Quantification of amikacin, gentamicin, and tobramycin in capillary plasma microsamples by LC-MS/MS

Abstract

Aminoglycoside antibiotics, including amikacin (AMI), gentamicin (GEN), and tobramycin (TOB), are widely used to treat infections, necessitating plasma concentration monitoring to achieve therapeutic targets and optimize patient treatment. To minimize patient discomfort, less invasive blood collection methods are desirable. Capillary blood microsampling provides an alternative to conventional venous collection, enabling the extraction of small plasma volumes via distal puncture or self-lancing devices. This study developed and validated an LC-MS/MS method for quantifying AMI, GEN, and TOB in plasma microsamples, comparing concentrations obtained from venous and capillary plasma.

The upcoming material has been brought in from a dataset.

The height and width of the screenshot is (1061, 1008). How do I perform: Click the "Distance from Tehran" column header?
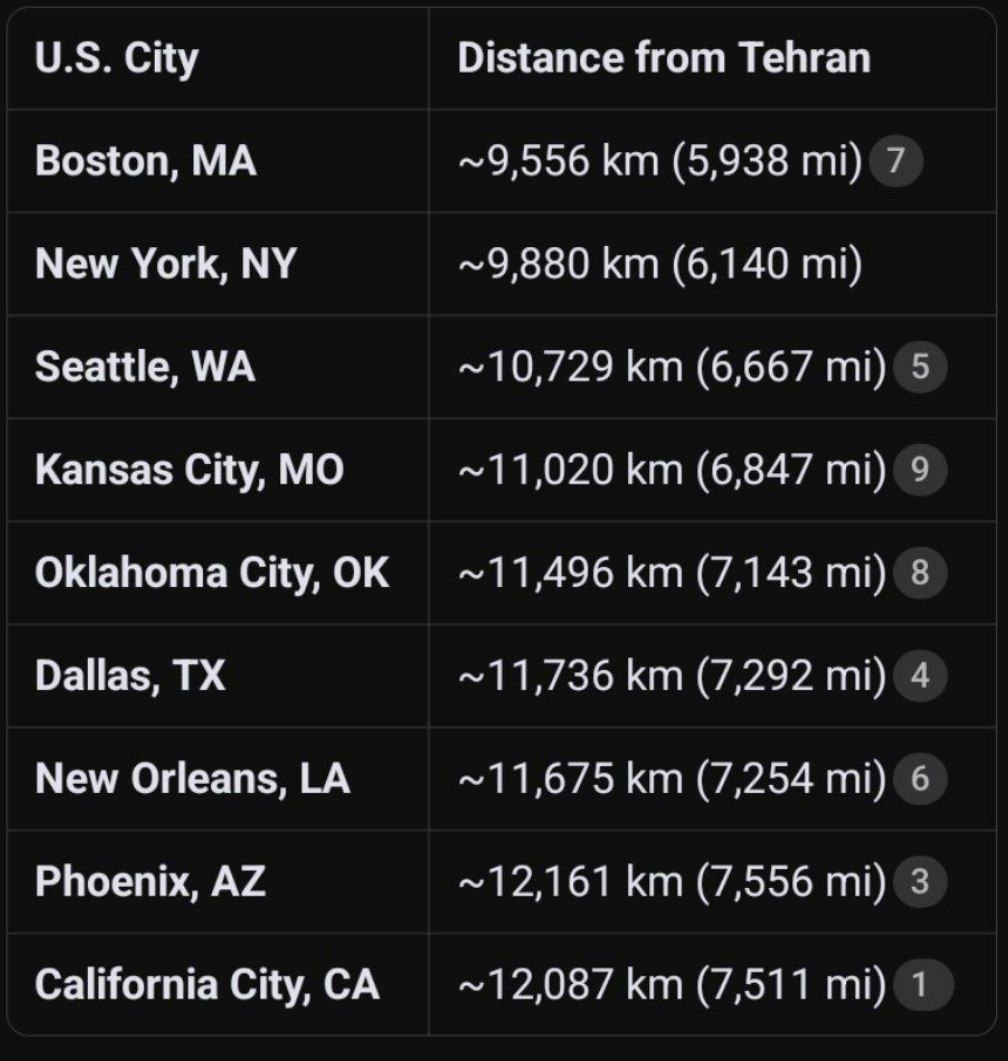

Capillary samples were collected using the TASSO⁺® device or heparinized glass capillaries. The method was validated according to ICH guidelines, demonstrating linearity of 0.5–50 mg/L for GEN and 1.0–100 mg/L for AMI and TOB, with extraction efficiencies exceeding 85 % for all analytes. Accuracy ranged from 94.9 % to 108.1 %, with precision between 1.04 % and 5.62 %, and matrix effects of 5.5 % to 20.5 %. A total of 23 paired venous and capillary plasma samples were analyzed, with Passing-Bablok regression revealing strong agreement between venous and capillary plasma concentrations for AMI (r = 0.980, P < 0.0001) and GEN (r = 0.979, P < 0.0001). These findings suggest that capillary microsampling is a viable and clinically applicable alternative for therapeutic drug monitoring of aminoglycosides.